→ WHAT IS EXPECTED:
Set down, exactly as written, the lines from the line holding "This screenshot has width=273, height=489." to the end of the data, inclusive, skipping any pictures.

═══ DATA ═══

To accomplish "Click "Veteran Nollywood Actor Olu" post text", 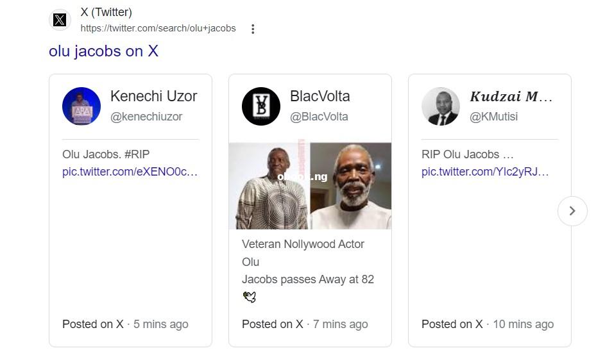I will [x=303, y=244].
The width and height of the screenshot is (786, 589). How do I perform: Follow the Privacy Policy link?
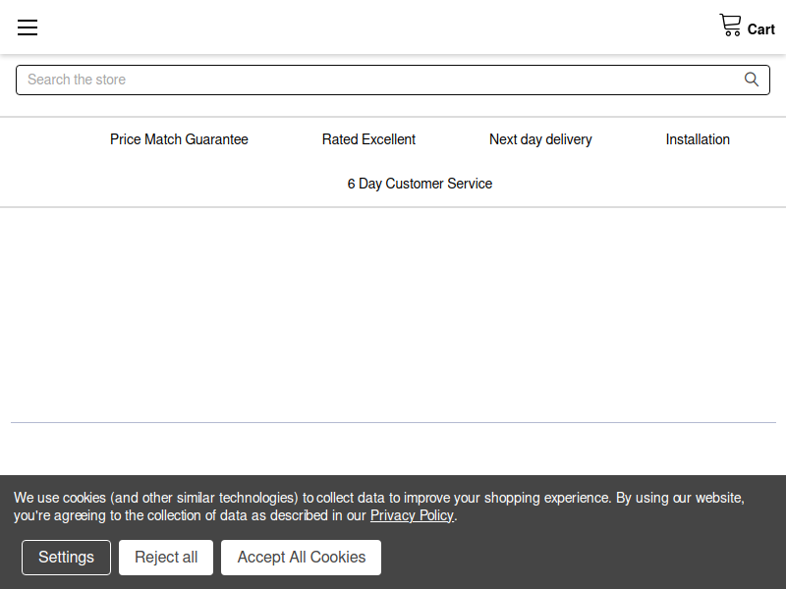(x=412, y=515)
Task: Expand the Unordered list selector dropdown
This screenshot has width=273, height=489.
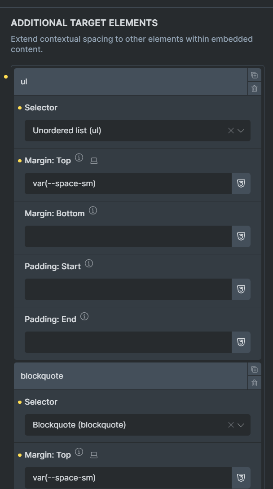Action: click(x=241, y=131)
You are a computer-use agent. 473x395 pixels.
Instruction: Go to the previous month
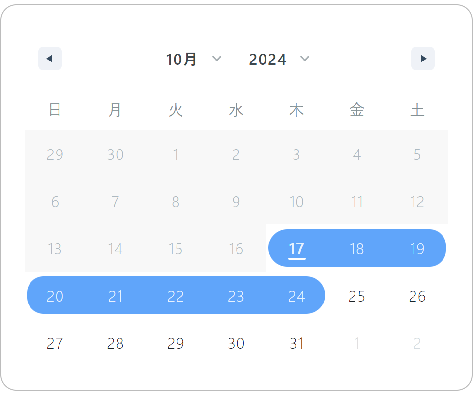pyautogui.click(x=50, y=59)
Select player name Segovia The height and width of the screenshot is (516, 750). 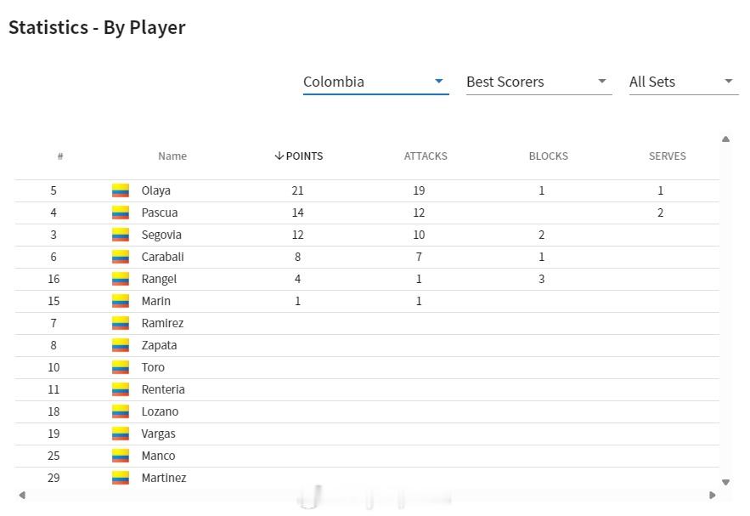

═══

→ EXERCISE OUTPUT:
This screenshot has width=273, height=489.
Action: click(x=241, y=131)
You are a computer-use agent. 473x395 pixels.
Instruction: Go to the previous month
pyautogui.click(x=50, y=59)
Select player name Segovia The height and width of the screenshot is (516, 750). 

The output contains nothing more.